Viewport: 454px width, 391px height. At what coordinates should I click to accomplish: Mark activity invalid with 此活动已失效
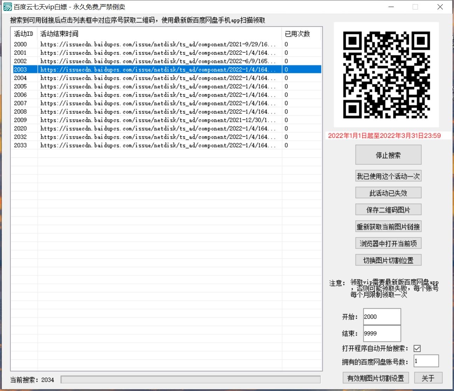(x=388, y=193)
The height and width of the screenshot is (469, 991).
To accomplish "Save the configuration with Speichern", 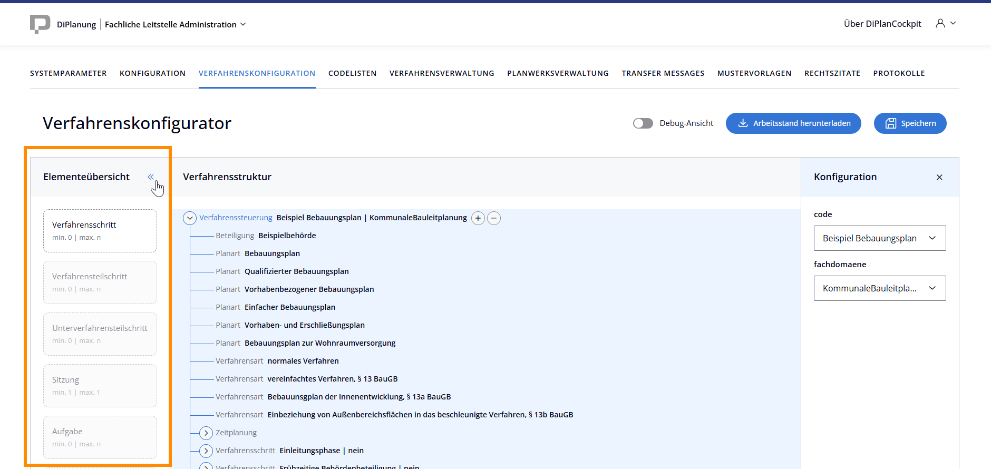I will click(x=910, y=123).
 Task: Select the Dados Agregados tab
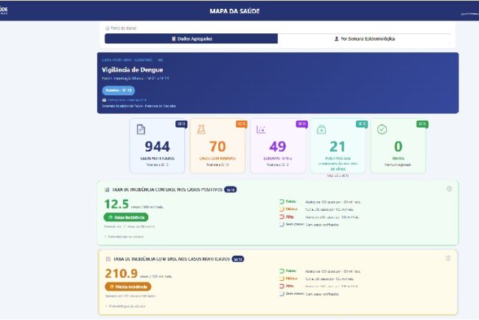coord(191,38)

---*---

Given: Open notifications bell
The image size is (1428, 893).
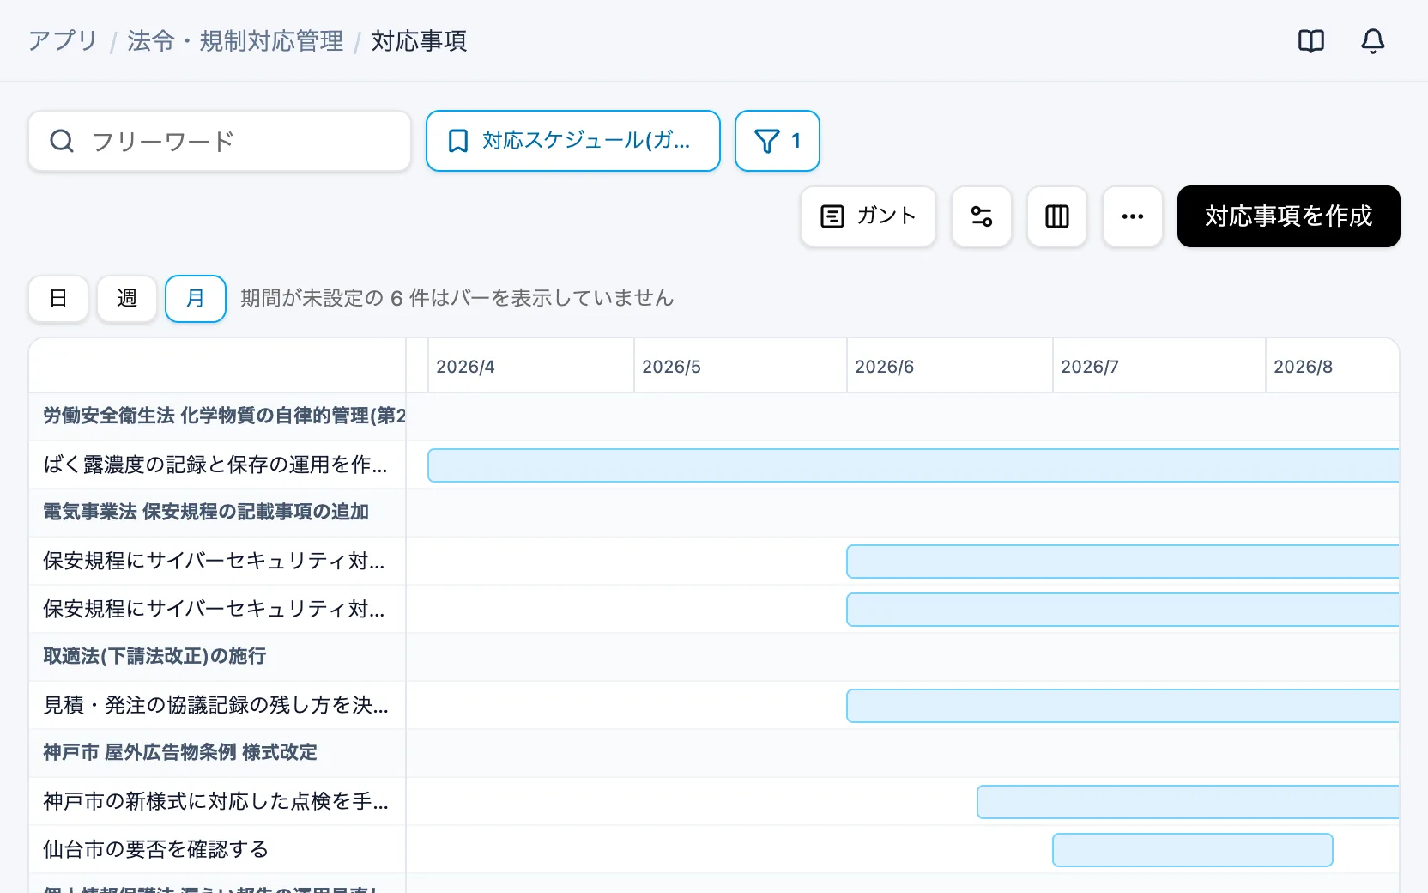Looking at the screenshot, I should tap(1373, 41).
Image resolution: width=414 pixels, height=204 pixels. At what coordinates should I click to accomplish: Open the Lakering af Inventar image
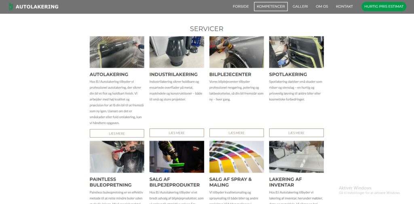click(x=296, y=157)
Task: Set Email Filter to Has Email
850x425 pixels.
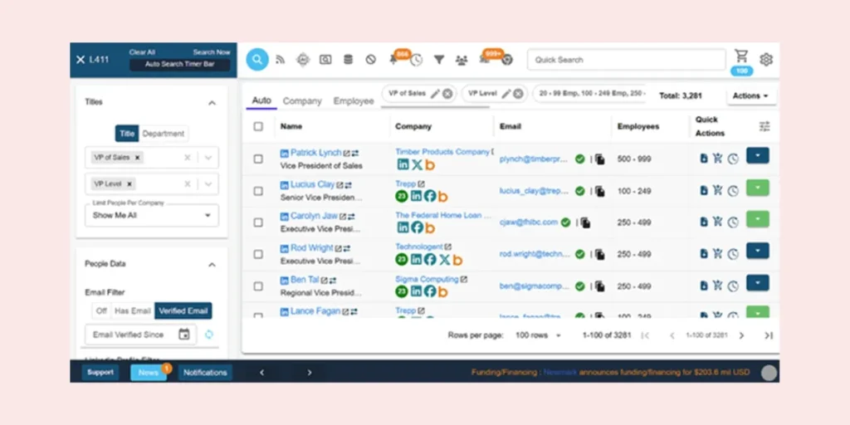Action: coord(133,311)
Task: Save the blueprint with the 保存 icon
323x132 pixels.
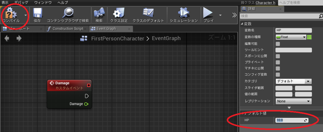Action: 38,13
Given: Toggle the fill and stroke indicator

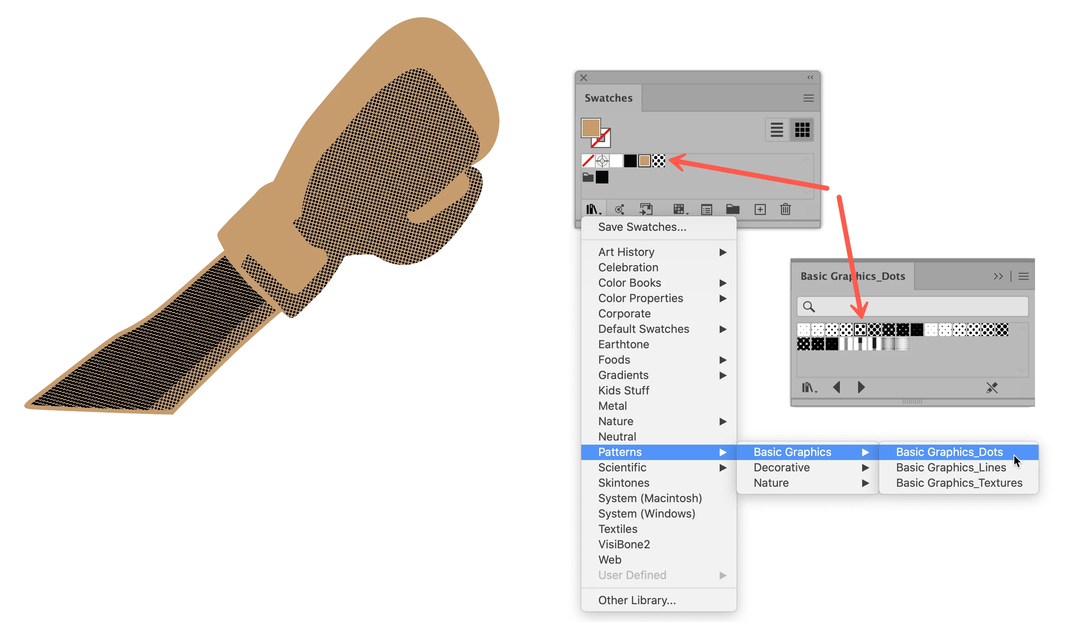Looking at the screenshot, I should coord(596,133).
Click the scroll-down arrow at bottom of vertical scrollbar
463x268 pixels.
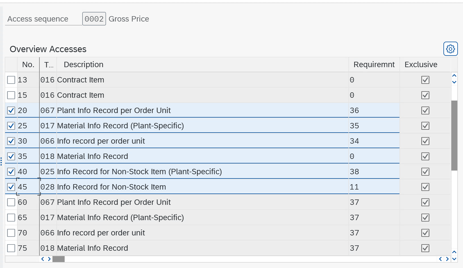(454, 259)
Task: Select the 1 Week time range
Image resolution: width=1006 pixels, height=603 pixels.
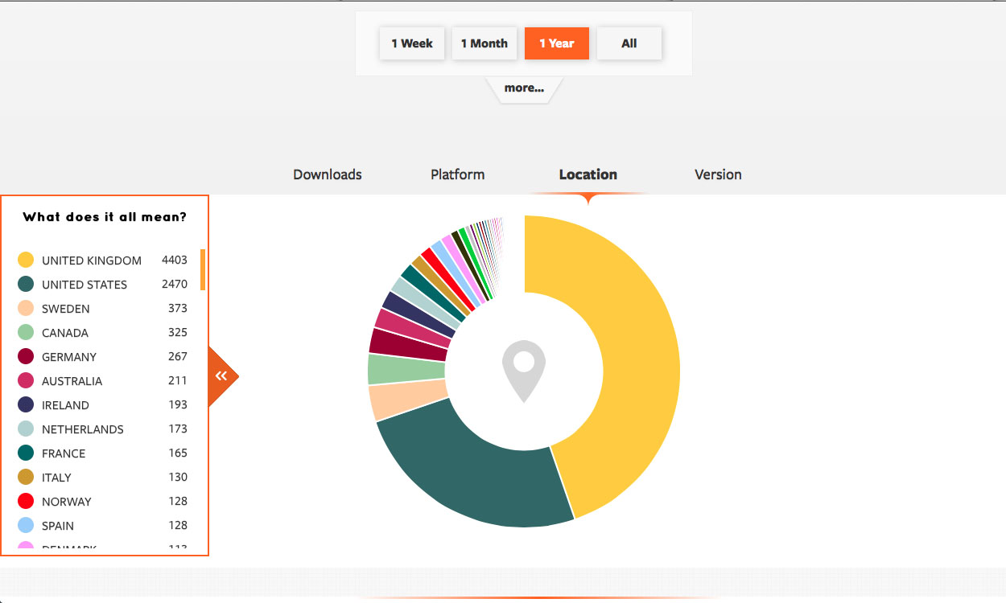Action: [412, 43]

---*---

Extract the part of the records that opens with the line containing "Given: Open notifications bell" and closes with the line containing "Task: Select the 1 Week time range". Take only those lines, exactly, and no pictures.

Given: Open notifications bell
The image size is (1428, 893).
Looking at the screenshot, I should tap(1373, 41).
Image resolution: width=414 pixels, height=204 pixels. At what coordinates should I click to accomplish: Open the Lakering af Inventar image
click(x=296, y=157)
Task: Set Email Filter to Has Email
850x425 pixels.
Action: coord(133,311)
Task: Save the blueprint with the 保存 icon
323x132 pixels.
Action: 38,13
Given: Toggle the fill and stroke indicator

Looking at the screenshot, I should coord(596,133).
Click the scroll-down arrow at bottom of vertical scrollbar
463x268 pixels.
(454, 259)
Task: Select the 1 Week time range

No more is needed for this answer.